14 Replies to “A Tsunami of Interest Payments”

  1. I recall talking to a former MP. He was on the debt relief board back in the day. Had a prominent farming neighbor approach him for ‘insider information’ on which fellow neighbor was appealing due to duress. Said farmer hoped to expand at the other fellow’s duress. Gone were the penny auction days of Huron County when the farmers stood up against the banks. Driving around the back roads of southwestern Ontario there are some exceedingly grand cow palaces.

  2. Interest rate increases are on top of input cost increases, on account of helicopter money to back-stop the financial system and economic warfare on Russia.
    “Feed, energy, and fertilizer costs have been particularly impacted, with increases of 22%, 55% and 45% respectively since August 2021.” /gc.ca

  3. 1) there is no threat of inflation due to the government borrowing then “spending” a trillion dollars
    2) there is no inflation, like we said
    3) there is some inflation, but not everywhere, and its not bad, so point 1 stands, please ignore point 2
    4) there is some inflation in some minor areas such as fuel, housing and food, but its manageable
    5) its only for a short time, just like two weeks to flatten the COVID curve, remember then?
    6) inflation is actually good, Stephen Colbert says so, and who would know better than a celebrity millionaire?
    7) the government has a plan for inflation if it ever really becomes a for real problem for real people
    8) you’ll love wage and price controls…
    9) its corporate greed that somehow didn’t exist two years ago, just started overnight
    10) did we mention the inflation that isn’t happening, but would be great, is Putin’s fault?
    11) overturning Roe will damage the economy
    12) CTRL/H inflation/stagflation
    13) CTRL/H stagflation/recession
    13) CTRL/H recession/New Great Depression

  4. Perhaps the banks should have different interest rates for farmers and small business owners (~0.5% to 1.5%), an interest rate for PRIMARY home mortgages (1.5%-3%), investment interest rate (8%-15%–these are tax write-offs), for non-STEM “university” loans for (45%-85%) and for STEM courses and trades training (0.5% to 1%).

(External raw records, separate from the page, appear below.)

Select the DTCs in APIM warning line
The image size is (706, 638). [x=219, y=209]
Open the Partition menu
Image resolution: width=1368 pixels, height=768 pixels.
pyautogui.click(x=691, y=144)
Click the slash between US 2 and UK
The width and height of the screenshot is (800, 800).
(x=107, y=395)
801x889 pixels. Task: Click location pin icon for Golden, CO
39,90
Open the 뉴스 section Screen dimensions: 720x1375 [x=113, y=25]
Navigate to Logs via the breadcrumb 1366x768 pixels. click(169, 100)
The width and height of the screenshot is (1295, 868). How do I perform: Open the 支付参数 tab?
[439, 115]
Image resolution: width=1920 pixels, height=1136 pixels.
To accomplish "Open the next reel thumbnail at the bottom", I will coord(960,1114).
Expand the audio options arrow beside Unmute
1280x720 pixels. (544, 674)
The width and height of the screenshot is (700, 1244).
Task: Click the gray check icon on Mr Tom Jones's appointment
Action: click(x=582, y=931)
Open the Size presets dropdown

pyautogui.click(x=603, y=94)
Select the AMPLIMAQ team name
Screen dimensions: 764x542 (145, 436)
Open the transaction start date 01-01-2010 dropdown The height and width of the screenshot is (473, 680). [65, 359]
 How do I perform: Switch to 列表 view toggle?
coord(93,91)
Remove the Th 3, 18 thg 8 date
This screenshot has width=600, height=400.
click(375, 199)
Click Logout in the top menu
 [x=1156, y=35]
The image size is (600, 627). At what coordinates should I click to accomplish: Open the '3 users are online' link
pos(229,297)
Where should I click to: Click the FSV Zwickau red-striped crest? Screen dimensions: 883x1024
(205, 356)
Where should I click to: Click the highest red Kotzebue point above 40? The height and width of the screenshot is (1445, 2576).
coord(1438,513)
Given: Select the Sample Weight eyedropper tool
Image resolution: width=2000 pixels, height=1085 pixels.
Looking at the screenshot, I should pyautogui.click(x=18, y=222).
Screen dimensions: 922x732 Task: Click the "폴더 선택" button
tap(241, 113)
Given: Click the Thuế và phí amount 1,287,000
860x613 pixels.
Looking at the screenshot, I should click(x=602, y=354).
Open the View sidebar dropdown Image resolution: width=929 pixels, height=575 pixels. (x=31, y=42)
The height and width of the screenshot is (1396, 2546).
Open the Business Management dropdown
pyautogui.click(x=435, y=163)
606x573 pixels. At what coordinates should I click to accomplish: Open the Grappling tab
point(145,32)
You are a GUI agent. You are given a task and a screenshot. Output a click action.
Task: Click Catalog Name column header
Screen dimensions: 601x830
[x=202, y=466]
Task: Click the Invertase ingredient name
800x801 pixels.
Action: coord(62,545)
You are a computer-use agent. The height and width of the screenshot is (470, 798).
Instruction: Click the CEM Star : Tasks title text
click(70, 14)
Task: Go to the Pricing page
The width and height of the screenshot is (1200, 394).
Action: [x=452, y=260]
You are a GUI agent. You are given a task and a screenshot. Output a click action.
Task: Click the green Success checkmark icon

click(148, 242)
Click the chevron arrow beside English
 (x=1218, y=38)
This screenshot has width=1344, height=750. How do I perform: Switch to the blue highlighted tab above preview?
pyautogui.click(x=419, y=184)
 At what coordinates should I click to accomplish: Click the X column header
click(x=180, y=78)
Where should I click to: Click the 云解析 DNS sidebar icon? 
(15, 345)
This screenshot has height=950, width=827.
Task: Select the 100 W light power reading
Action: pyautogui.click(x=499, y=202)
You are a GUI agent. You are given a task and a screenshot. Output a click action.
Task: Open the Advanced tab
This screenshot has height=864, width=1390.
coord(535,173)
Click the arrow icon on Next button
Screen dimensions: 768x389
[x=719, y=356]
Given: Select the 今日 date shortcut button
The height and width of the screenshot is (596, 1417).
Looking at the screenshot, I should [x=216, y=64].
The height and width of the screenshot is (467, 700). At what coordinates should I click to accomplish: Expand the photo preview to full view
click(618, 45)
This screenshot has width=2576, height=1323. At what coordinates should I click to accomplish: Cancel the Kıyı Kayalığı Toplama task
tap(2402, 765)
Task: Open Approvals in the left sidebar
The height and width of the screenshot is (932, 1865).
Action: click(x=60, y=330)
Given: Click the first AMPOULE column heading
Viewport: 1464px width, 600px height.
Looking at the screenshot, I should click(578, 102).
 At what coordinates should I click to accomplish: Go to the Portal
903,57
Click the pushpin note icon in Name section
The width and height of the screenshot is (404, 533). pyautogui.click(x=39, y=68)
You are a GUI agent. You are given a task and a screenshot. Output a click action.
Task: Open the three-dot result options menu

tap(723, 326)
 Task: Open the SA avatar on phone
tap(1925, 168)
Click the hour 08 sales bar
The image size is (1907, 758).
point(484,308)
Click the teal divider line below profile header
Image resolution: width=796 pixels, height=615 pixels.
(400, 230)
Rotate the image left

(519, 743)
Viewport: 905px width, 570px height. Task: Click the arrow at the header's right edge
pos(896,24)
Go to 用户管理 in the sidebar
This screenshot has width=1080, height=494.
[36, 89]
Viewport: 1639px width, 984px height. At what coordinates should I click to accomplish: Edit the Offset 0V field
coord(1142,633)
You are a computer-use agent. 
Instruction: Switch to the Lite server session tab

  5. Easy for the dairy cartel, just increase the price of milk.

    I wonder what the price of milk will be when it is the last litre being produced for sale.

  6. Things are going to get much worse. England is the canary in the coal mine. Their central bank was beginning to do qualitative tightening, i.e. stop printing, and bond yields exploded. They reversed course are now buying 10 year Gilts, i.e. printing again, which will exacerbate inflation shortly pushing it to 20% (my prediction) which will cause bond yields to explode in a few months time. There is no way out. I have no answer for what comes next, outside financial collapse from a mountain of debt created by profligacy and printing. Coming here soon.

  7. Interest rates were far too low for the given debt levels after the orgy of money printing given the excuse of covid. We bid on some land locally in January of this year but it was sold to the local BTO of course for more money. I knew rates would were rising so bid accordingly but did put in a strong offer. If BTO has to sell some assets, so be it.

    1. Big Time Operator? Oh, by the way for you Canadian Taxpayers. Crop insurance is subsidized by you as well. My understanding is the farmer paid premium is only 1/3 the cost, feds and Provinces kick in the rest. Big farmers probably required by the bank to carry this. So in essence the smaller farmers and the taxpayer are underwriting the ability of the BTO to get financing to force out the little guy. And then when the BTO goes bust ain’t the banks who will take the loss. It will be spread across the whole of the bank’s sectors. Although I wonder how stable the whole she bang is if ag and housing and commercial sectors go back to ‘normal’.

      1. Farmland in SW Ontario is around $20,000 / ac (yes, that is correct, some areas it is much more) so 1% interest rate movement is $200 / ac. If you have to cover off 3% hike, nothing you can grow works. Land price will need to plummet or crop prices and dairy/meat prices need to double or triple. (fertilizer, diesel, seed all up too)

  8. The key is reduce the amount of food produced.

    Rid the country of kulak farmers and voila! The government controls whatever farms remain.